- DVD cover
- Directed by: Pugazhendhi Thangaraj
- Written by: Pugazhendhi Thangaraj Tamizhmagan (dialogues)
- Produced by: S. Ganesan
- Starring: Vignesh; Yugendran; Kutty Radhika;
- Cinematography: Pavan Sekhar
- Edited by: K. Thanigachalam
- Music by: Bharadwaj
- Production company: Hi-Time Movie Makers
- Release date: 18 February 2005;
- Running time: 150 minutes
- Country: India
- Language: Tamil

= Ulla Kadathal =

Ulla Kadathal is a 2005 Indian Tamil-language romantic drama film directed by Pugazhendhi Thangaraj. The film stars Vignesh, Yugendran, and Kutty Radhika, with Pandu, Suja Varunee, Priyadarshini and Malaysia Vasudevan playing supporting roles. It was released on 18 February 2005.

==Plot==

Ramya and her best friend Samyuktha are students in visual communication. Ramya is a soft-spoken woman while Samyuktha is an outspoken and carefree woman. Ramya falls in love with Robert, a freelance photographer who comes to her college for a teaching stint. They begin to meet each other and they fall in love with each other. One day, Robert reveals that he grew up in an orphanage and he is willing to marry her. Ramya's brother Sakthi is overprotective and a stubborn person, Sakthi wants her to marry the man he has chosen for her: a USA-based groom. Ramya tries to convince her parents and brother to let her marry her lover but Sakthi has a low opinion of Robert. Sakthi and her parents then start the marriage preparation.

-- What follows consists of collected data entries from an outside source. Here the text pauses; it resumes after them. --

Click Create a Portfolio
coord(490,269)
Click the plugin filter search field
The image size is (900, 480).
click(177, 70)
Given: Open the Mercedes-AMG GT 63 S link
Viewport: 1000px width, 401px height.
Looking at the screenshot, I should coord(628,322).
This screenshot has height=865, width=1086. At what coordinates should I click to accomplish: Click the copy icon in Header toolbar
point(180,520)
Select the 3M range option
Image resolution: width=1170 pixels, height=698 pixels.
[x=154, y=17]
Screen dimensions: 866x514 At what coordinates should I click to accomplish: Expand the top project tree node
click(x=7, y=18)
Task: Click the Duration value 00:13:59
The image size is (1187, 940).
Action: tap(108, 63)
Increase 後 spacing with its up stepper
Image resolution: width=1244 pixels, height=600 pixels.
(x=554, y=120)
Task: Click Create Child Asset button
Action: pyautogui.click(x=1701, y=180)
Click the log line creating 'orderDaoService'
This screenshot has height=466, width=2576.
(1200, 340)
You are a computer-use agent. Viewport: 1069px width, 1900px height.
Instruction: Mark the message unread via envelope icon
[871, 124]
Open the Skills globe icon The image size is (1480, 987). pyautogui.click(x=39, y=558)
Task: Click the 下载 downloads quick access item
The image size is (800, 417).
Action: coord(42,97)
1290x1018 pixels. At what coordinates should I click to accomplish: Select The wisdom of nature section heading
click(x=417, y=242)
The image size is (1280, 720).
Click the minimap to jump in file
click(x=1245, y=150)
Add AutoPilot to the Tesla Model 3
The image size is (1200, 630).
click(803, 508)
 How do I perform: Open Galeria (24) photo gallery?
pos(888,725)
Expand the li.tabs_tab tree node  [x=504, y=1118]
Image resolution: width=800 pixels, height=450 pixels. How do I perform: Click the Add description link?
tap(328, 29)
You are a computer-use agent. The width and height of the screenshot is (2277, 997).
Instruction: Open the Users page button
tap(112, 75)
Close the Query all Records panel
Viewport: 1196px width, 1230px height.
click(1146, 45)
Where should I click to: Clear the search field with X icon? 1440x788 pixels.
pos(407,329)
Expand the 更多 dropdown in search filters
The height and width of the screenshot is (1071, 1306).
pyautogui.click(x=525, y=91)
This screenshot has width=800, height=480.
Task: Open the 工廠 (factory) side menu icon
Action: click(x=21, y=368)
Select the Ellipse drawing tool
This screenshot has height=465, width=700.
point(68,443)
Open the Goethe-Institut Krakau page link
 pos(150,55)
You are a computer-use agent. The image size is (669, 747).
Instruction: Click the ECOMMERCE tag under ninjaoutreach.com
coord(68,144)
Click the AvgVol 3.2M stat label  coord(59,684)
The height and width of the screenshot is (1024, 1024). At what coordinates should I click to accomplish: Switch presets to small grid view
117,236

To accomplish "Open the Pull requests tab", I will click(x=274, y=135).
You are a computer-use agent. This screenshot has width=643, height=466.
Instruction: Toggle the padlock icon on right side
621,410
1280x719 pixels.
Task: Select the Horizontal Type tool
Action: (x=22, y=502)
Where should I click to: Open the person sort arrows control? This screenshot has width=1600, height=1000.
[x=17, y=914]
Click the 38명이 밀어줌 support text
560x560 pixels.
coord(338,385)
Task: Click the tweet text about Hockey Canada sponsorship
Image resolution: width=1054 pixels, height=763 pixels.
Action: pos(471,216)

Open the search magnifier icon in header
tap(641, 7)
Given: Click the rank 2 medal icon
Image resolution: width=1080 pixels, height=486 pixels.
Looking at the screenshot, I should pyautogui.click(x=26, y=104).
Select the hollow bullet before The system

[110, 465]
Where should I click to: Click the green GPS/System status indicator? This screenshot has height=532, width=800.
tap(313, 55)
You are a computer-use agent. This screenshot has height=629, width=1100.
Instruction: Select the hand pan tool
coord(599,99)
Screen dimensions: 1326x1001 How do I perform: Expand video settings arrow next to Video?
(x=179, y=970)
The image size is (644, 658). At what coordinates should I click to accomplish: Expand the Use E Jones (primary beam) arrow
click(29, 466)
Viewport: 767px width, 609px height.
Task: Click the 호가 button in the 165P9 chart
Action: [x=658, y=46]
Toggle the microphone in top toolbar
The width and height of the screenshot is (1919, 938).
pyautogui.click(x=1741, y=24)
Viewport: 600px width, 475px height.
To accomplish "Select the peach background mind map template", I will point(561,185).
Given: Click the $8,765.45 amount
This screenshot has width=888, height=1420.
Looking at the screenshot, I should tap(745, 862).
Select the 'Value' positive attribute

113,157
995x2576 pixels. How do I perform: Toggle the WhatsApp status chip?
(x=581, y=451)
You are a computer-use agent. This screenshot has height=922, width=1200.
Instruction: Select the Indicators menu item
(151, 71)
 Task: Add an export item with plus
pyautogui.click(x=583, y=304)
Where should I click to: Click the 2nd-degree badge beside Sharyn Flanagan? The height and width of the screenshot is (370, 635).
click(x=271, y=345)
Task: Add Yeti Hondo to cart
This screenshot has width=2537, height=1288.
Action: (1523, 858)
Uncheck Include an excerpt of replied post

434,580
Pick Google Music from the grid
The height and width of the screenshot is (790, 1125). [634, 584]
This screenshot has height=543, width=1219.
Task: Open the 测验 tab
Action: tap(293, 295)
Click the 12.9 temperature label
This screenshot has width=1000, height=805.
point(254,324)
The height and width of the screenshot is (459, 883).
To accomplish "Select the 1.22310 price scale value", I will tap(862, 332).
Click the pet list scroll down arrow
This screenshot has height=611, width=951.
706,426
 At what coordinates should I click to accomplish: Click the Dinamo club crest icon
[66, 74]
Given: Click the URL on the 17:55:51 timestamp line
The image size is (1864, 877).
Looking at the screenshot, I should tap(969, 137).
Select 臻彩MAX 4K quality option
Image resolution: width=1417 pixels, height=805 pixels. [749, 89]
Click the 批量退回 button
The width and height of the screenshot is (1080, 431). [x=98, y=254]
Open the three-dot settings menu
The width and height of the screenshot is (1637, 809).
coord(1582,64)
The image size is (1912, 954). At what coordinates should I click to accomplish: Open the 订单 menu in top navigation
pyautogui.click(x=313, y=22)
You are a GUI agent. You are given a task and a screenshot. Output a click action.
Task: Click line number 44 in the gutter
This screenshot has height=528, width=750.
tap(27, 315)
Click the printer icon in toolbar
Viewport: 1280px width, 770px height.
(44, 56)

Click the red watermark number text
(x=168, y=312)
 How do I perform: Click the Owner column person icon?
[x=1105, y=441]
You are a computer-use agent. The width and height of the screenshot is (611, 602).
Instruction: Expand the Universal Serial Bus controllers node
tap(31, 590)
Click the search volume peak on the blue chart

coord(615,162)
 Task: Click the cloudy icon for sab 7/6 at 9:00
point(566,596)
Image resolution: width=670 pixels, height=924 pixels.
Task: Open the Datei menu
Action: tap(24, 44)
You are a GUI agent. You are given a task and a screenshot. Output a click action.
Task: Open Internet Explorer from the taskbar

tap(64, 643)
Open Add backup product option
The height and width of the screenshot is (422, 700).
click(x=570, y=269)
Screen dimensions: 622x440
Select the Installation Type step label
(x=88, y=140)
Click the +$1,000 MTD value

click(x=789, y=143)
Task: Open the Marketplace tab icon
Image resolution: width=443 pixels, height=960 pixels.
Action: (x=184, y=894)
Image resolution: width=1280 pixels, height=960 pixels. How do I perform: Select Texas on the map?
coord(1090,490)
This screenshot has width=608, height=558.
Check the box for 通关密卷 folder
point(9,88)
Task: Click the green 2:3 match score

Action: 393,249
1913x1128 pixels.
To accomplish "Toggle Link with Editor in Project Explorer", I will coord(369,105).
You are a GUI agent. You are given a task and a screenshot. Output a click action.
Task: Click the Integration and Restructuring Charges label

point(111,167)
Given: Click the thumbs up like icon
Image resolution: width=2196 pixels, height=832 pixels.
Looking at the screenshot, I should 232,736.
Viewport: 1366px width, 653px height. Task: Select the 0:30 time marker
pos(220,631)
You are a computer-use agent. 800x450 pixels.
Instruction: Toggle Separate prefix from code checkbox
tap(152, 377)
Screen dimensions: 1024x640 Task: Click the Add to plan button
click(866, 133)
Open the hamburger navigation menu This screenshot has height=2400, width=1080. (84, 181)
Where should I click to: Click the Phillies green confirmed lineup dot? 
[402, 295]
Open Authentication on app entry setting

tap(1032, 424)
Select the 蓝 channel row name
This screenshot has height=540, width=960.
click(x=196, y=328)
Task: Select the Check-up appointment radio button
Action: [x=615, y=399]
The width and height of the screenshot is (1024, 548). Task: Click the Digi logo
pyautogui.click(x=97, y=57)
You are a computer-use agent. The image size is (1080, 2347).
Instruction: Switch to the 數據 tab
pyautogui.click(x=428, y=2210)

Robert and Ramya elope with the help of their friends, and get married in a temple. On their first night together, an angry Sakthi finds their place and reveals to his sister that their parents had committed suicide following her elopement. Ramya decides to stay with her brother for a few months, the problem escalates and Sakthi takes this opportunity to fulfil his wish, but her sister-in-law Malar tries to stop it. Later, Ramya becomes pregnant and Sakthi wants her to abort the baby but Ramya refuses. One day, he lies to his sister that they are going to the temple and he tries to bring her to the doctor. Robert comes to her rescue and saves her. During the fight between Sakthi and Robert, Sakthi falls from a building, and they take him to the nearby hospital. Ramya sells her thaali to pay the hospital bills and Sakthi is saved by the doctor. Sakthi finally understands his mistake. Robert and Ramya lived happily ever after.

==Soundtrack==
The soundtrack was composed by Bharadwaj.

Track listing
| No. | Title | Lyrics | Singer(s) | Length |
|---|---|---|---|---|
| 1. | "Kadhal Devan" | Su. Ganesan | Ujjayinee Roy | 5:20 |
| 2. | "Naana Ithu Naana" | Mu. Metha | K. S. Chithra, Murali Krishna | 4:44 |
| 3. | "Pattaam Pattaam Poochigal" | Kabilan | Lavanya, Bharadwaj, Sundar, Subiksha, Reshmi | 4:22 |
| 4. | "Thathi Thathi Thaavum" | Mu. Metha | Reshmi, Deepika | 4:42 |
| 5. | "Vaanavillai" | Su. Ganesan | Bharadwaj | 5:21 |
| 6. | "Yaaro Yaaro" | Mu. Metha | Srimathumitha, Sathyan | 4:42 |
| Total length: |  |  |  | 29:11 |

==Critical reception==
Malini Mannath of Chennai Online stated, "The performances are bad, to say the least, particularly Vignesh, normally a competent performer, but who's given one of his worst performances to date here" and criticized the "hasty scripting and shoddy narration".